Functors are objects that can be called like functions, providing a way to encapsulate values and apply transformations while maintaining immutability. In Python, functors are implemented using classes with the __call__ method, allowing for modular and reusable code patterns.

What is a Functor?

A functor wraps a value in a container and provides a way to apply functions to that value without modifying the original container. The key characteristic is that applying a function to a functor returns a new functor containing the transformed value.

Basic Syntax

To create a functor in Python, define a class with:

• __init__() method to store the wrapped value
• __call__() method to apply transformation functions
• Optional __repr__() method for better representation

Simple Number Functor

Here's a basic functor that wraps a number and applies transformations ?

class NumberFunctor:
    def __init__(self, value):
        self.value = value
        
    def __call__(self, f):
        return f(self.value)

def square(x):
    return x * x

def double(x):
    return x * 2

# Using the functor
functor = NumberFunctor(5)
squared = functor(square)
doubled = functor(double)

print(f"Original: {functor.value}")
print(f"Squared: {squared}")
print(f"Doubled: {doubled}")

Original: 5
Squared: 25
Doubled: 10

String Functor Example

Functors work with any data type. Here's a string functor ?

class StringFunctor:
    def __init__(self, value):
        self.value = value
        
    def __call__(self, f):
        return f(self.value)

def uppercase(s):
    return s.upper()

def add_exclamation(s):
    return s + "!"

# Using string functor
functor = StringFunctor("hello world")
upper_result = functor(uppercase)
exclaim_result = functor(add_exclamation)

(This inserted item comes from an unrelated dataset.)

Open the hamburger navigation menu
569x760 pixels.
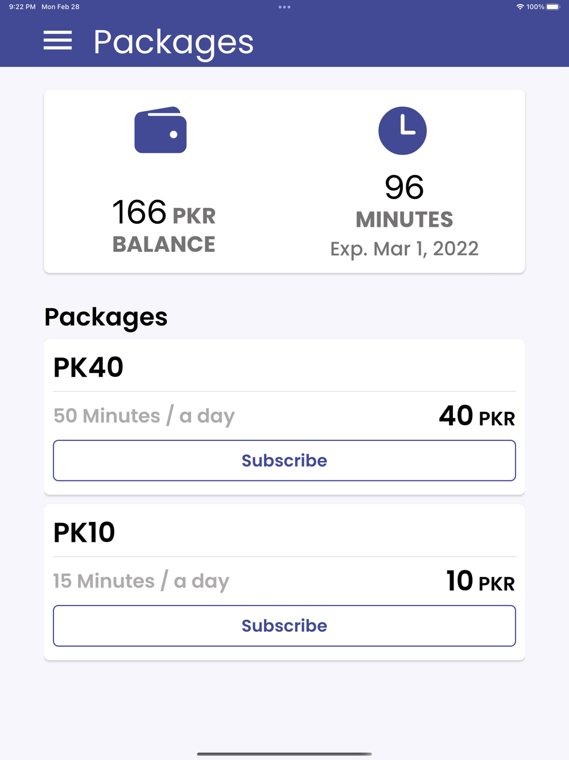57,40
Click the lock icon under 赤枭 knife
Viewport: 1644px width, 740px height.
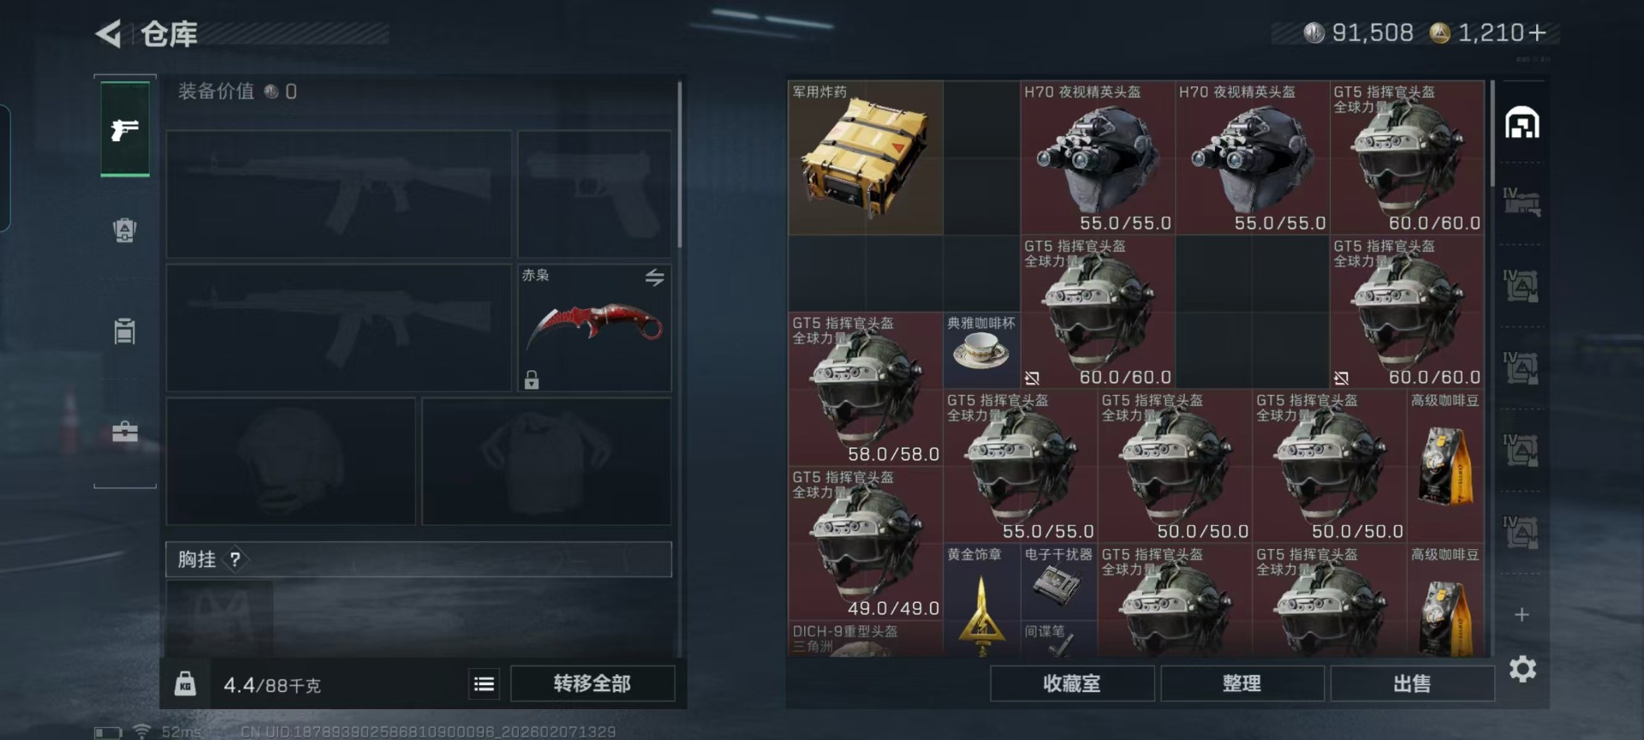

print(f"Original: {functor.value}")
print(f"Uppercase: {upper_result}")
print(f"With exclamation: {exclaim_result}")

Original: hello world
Uppercase: HELLO WORLD
With exclamation: hello world!

Chainable Functor

A more advanced functor that returns new functors, enabling method chaining ?

class Functor:
    def __init__(self, value):
        self.value = value
        
    def __call__(self, f):
        return Functor(f(self.value))
    
    def __repr__(self):
        return f"Functor({self.value})"

def add(x):
    return lambda y: y + x

def multiply(x):
    return lambda y: y * x

# Chaining transformations
functor = Functor(5)
result = functor(add(3))(multiply(2))(add(1))

print(f"Original: Functor(5)")
print(f"After add(3), multiply(2), add(1): {result}")

Original: Functor(5)
After add(3), multiply(2), add(1): Functor(17)

Practical Applications

List Functor Example

Functors can wrap collections and apply transformations to each element ?

class ListFunctor:
    def __init__(self, items):
        self.items = items
    
    def __call__(self, f):
        return ListFunctor([f(item) for item in self.items])
    
    def __repr__(self):
        return f"ListFunctor({self.items})"

# Transform all elements
numbers = ListFunctor([1, 2, 3, 4, 5])
squared = numbers(lambda x: x ** 2)
doubled = numbers(lambda x: x * 2)

print(f"Original: {numbers}")
print(f"Squared: {squared}")
print(f"Doubled: {doubled}")

Original: ListFunctor([1, 2, 3, 4, 5])
Squared: ListFunctor([1, 4, 9, 16, 25])
Doubled: ListFunctor([2, 4, 6, 8, 10])

Conclusion

Functors provide a powerful abstraction for applying transformations while maintaining immutability and composability. They're particularly useful in functional programming patterns, data pipelines, and creating reusable transformation logic.